When we came out for the third and last heat the sun was near setting, long shadows stretched over the dry grass, and a cool south-westerly breeze fanned our faces and blew the scraps of paper in which luncheons had been wrapped hither and thither among the crowd.

Barmaid had been well rubbed down and a couple of buckets of water poured over her, so that, barring an ugly mark on her stifle where she had struck, she looked almost as fresh as paint. She was led up to the humpy and I weighed out for the last time. Lean was not yet ready, and while we waited for him a man, more than half-tipsy, staggered up to the booth, leading his horse with a rein hung over his arm.

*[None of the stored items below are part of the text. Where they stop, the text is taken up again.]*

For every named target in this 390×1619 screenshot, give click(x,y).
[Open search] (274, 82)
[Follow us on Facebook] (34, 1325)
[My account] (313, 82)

The animal, evidently unused to a crowd, hung back, and only by dint of much persuasion was he at last brought close; then his liquor-soaked owner hooked the rein over the steelyard on which I had just weighed in and staggered to the counter for a drink.

The horse, already nervous and fidgety, was almost frightened to death by the noise of popping corks, breaking glass, and the mingled voices of the now noisy crowd. Suddenly, without warning, he started back, gave one, two, three desperate tugs at the rein—and down came the whole humpy, bringing with it, of course, those who had been sitting on the roof to enjoy the last heat of the steeplechase!

The bridle of stout plaited greenhide held, and after a few wild plunges the horse went careering madly away over the plain towards the acacia scrub, the steelyard still dangling from the rein.

The scene that ensued is entirely beyond me to describe. Beneath the boughs and rafters of the fallen humpy—kicking, cursing, and shouting—struggled forty or fifty men, fighting wildly to release themselves.

"Who the dickens done that?" "Get orf my 'ed, whoever you are!" "Here, pull us out o' this, somebody!"—all sorts of weird cries and exclamations floated out from the mix-up, until at last, with many oaths, they emerged one by one from their captivity.

Meanwhile the crowd, whooping excitedly, were trailing over the plain in the wake of the flying horse. Talk about "two souls with but a single thought," here were two hundred in similar case. Their thought, of course, was the scales, without which the steeplechase could not be decided.

There were men riding, men running, men in carts, men in buggies, men with coats and men without, all laughing, cursing, and calling, while off in front went the runaway. Away they all sailed helter-skelter, some spreading out to the right and left to head the horse off before he reached the scrub.

Fortunately for all of us the fugitive's progress was hampered by the dangling scales, and so he was ultimately turned back, caught, and led triumphantly to the scene of the wrecked humpy, where the scales were hung to the bough of a tree, Lean weighed, and all was once more ready for the final.